And getting the inflation rate to inch downward is an
insufficient goal. The Fed’s target is 2 percent inflation. It has led many
people to believe that it wants to hit that rate on average, which means that
it should be aiming for below 2 percent to compensate for the excessive
inflation of the last 15 months. And the longer inflation persists at a high
level, the more expectations of high inflation become entrenched throughout the
economy.
Fed governors know all of this, and the minutes from the last FOMC meeting indicate they
retain a commitment to the 2 percent target. But if fighting inflation produces
a recession, they could get distracted. They should keep their resolve. A short
recession is preferable to the likely alternative: stagflation followed by a
worse recession.
And Congress must not make things worse by passing any
major spending bills. News from Capitol Hill indicates that some form of
Build Back Better is being discussed again.
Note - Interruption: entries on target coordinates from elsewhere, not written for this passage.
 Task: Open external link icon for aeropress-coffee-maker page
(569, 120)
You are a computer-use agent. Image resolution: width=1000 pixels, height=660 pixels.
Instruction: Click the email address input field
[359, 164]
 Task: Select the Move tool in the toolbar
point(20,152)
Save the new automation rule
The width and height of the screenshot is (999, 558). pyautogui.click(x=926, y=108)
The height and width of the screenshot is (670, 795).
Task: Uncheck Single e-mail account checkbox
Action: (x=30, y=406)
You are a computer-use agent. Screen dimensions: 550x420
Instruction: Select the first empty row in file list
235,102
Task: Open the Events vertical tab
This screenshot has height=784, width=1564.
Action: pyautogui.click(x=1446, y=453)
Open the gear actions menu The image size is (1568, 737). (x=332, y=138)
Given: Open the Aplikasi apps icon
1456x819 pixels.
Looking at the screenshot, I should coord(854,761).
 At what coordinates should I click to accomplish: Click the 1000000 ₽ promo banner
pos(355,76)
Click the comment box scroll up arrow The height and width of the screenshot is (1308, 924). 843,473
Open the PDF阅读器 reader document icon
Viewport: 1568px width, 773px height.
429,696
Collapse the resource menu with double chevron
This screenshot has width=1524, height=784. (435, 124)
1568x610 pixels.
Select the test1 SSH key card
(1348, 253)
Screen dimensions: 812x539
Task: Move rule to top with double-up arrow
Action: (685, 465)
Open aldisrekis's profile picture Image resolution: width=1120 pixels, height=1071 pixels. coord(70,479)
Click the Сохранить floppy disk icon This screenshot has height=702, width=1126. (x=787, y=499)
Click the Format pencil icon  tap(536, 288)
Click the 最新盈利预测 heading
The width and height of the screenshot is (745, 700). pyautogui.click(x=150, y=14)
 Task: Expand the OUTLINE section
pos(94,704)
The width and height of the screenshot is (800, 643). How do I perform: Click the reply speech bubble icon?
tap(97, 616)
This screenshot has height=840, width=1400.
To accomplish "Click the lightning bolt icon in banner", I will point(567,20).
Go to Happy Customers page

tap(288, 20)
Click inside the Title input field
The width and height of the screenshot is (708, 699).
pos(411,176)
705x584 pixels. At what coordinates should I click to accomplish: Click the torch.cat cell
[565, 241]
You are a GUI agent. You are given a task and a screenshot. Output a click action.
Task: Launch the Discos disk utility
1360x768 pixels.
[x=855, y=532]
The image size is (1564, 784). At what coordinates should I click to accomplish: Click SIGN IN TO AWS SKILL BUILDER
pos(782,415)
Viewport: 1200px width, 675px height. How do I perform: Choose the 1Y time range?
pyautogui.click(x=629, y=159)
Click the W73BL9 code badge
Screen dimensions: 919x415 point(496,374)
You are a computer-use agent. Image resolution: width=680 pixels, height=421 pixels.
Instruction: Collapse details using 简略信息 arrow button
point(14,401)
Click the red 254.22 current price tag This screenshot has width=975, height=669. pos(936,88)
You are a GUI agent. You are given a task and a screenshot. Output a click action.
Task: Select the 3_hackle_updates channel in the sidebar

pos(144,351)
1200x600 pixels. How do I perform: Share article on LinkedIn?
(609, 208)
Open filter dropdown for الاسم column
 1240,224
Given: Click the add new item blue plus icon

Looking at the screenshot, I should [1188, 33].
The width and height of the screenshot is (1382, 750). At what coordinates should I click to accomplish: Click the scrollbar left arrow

Even supposedly paid-for spending
should be opposed, both because the federal government has enough budget
obligations already and because Democrats’ maximalist strategy on budget
gimmicks, as demonstrated all of last year, means their pay-fors can’t be
trusted. U.S. bondholders must be reassured that the federal government intends
to pay them back in real terms, not inflated currency, and that means a
long-term commitment to basic fiscal responsibility.
Even if headline inflation comes down next month due to a
decline in gasoline prices, the fundamental task before the Federal Reserve
will remain the same. And politicians — especially Senator Joe Manchin — must
avoid adding to the fire by approving more spending. The No. 1 mission for
domestic policy right now is getting inflation back under control, and so far
it remains unfulfilled.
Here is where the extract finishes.